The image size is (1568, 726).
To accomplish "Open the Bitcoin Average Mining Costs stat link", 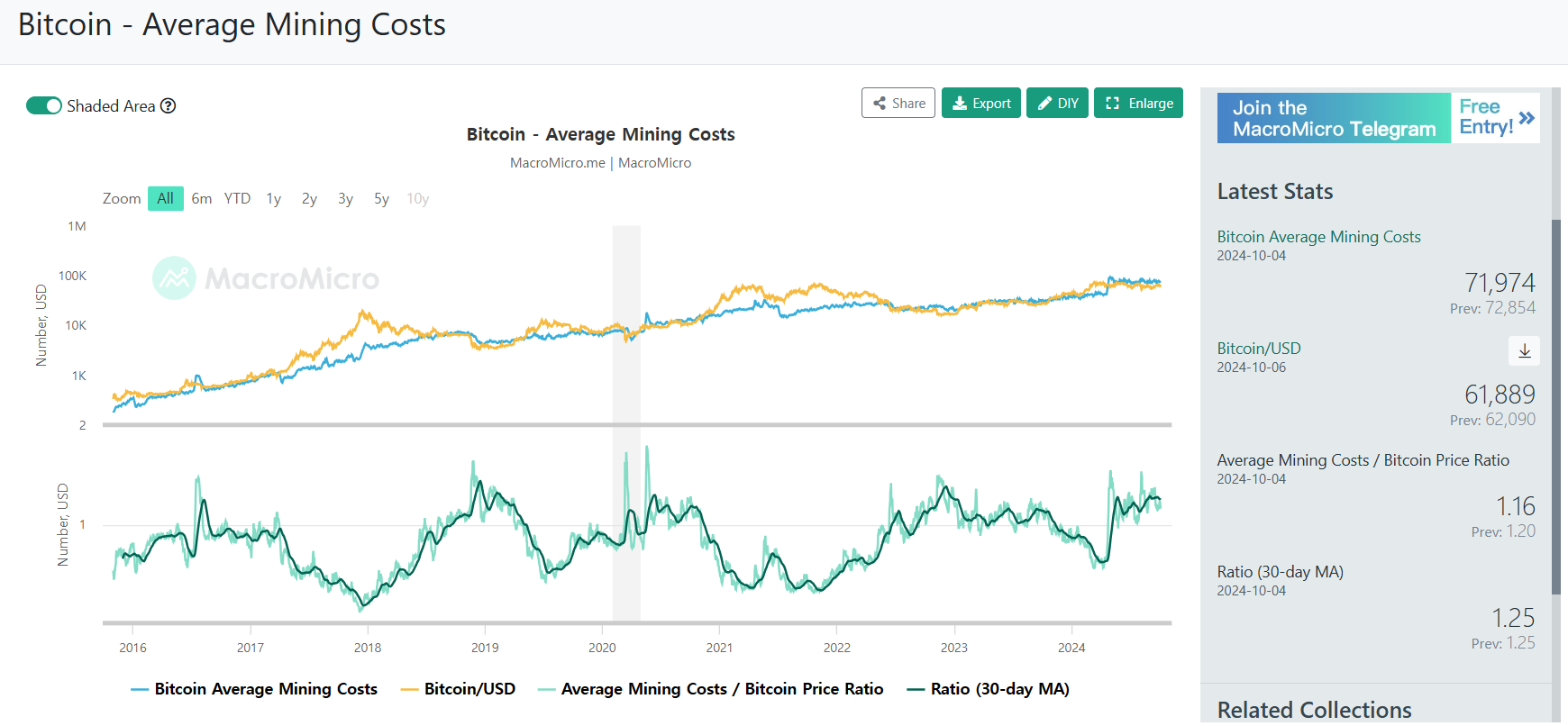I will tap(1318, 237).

* * *

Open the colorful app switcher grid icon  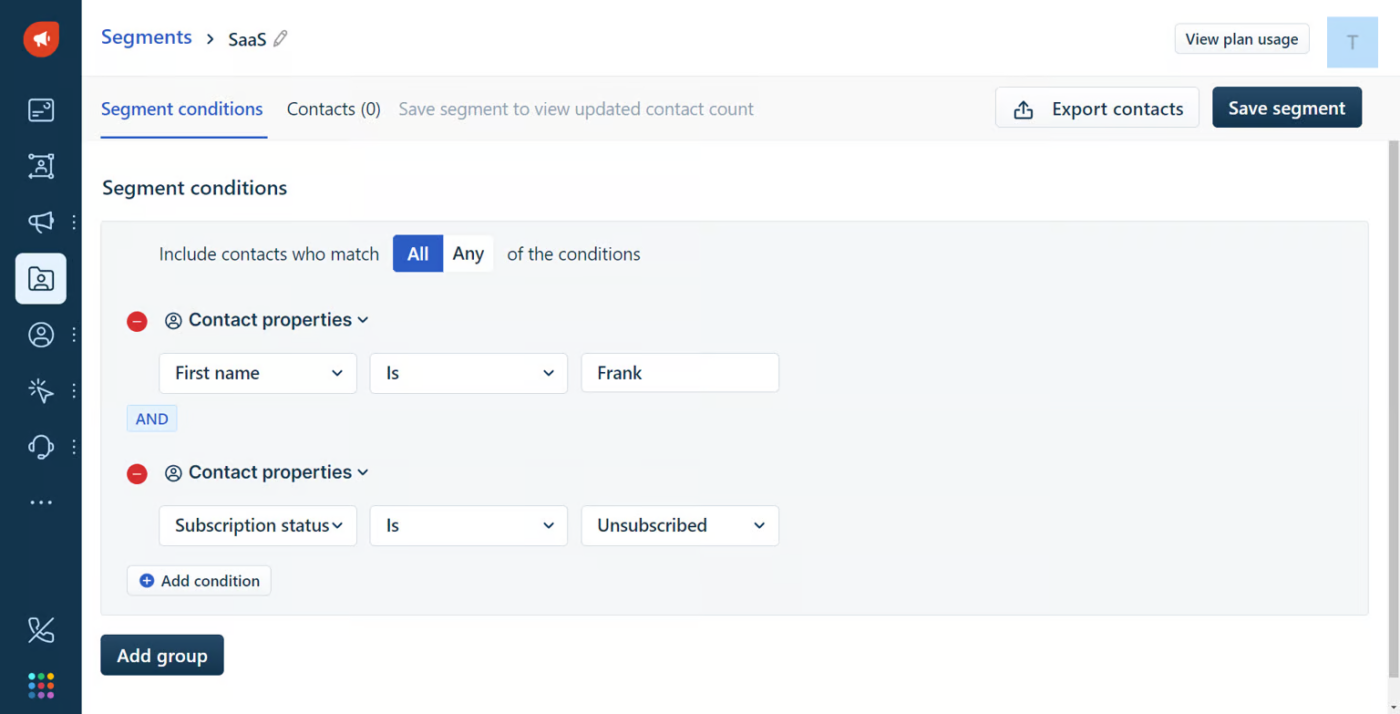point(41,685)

* * *

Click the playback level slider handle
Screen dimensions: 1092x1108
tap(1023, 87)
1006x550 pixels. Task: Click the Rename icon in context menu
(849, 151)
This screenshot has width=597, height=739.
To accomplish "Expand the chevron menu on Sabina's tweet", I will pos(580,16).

GOAL OF THE EXERCISE →
Only the lines above from the line with "Click the playback level slider handle" to the line with "This screenshot has width=597, height=739.", those two lines included, should be reproduced exactly.

ANSWER SECTION →
Click the playback level slider handle
Screen dimensions: 1092x1108
tap(1023, 87)
1006x550 pixels. Task: Click the Rename icon in context menu
(849, 151)
This screenshot has width=597, height=739.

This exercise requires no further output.